The song is usually ‘Greensleeves’, a tune that harks to 16th century England. Back then, ‘Greensleeves’ was a song for lute and vocals:
Alas, my love, you do me wrong/To cast me off discourteously/For I have loved you well and long/Delighting in your company/Greensleeves was all my joy/Greensleeves was my delight/Greensleeves was my heart of gold…
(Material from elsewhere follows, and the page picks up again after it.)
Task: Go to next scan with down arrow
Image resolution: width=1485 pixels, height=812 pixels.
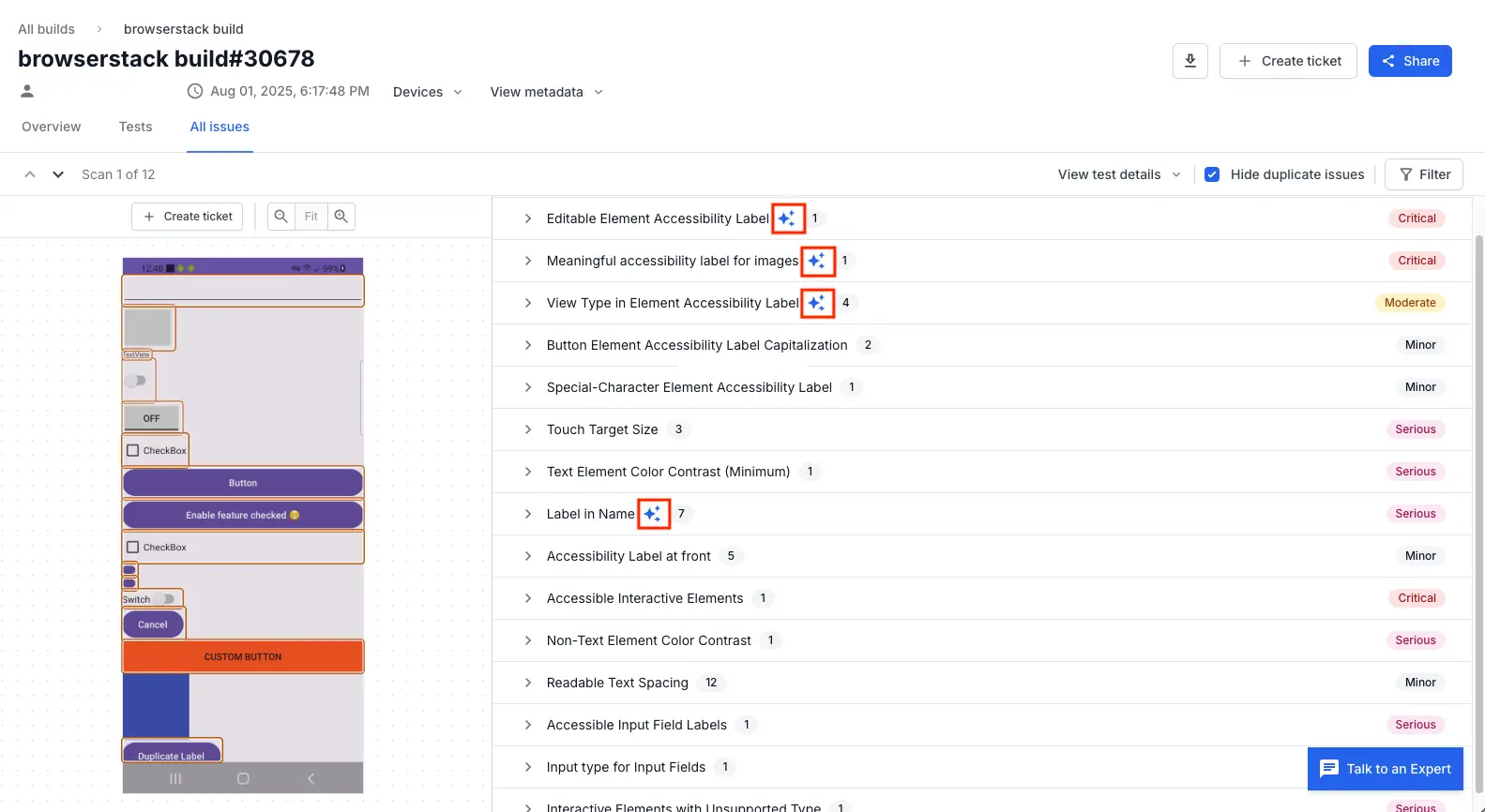Action: tap(58, 174)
One persistent theory is that King Henry Vlll wrote the song about Ann Boleyn, the second of his six wives. Music historians note that the song, which was registered in 1580, was based on an Italian style of composition that did not reach England until after Henry’s death in 1547. Regardless of its origins, the song has endured for centuries and over 60 years ago became a favourite for ice-cream vans in England, New Zealand, and Australia.
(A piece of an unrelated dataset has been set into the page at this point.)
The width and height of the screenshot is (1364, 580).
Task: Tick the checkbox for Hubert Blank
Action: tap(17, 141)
The founder of the Mr Whippy vans, Englishman Dominic Facchino, was apparently a fan of Henry VIII. When Mr Facchino was looking for a tune to herald the imminent arrival of Mr Whippy vans in local streets he settled upon the tune that was long credited to the notorius king. Elsewhere in the world of ice-cream vans you’re likely to hear the ragtime jazz tune ‘The Entertainer’ in the United States and the French folk song ‘Frere Jacque’ in, yes, France.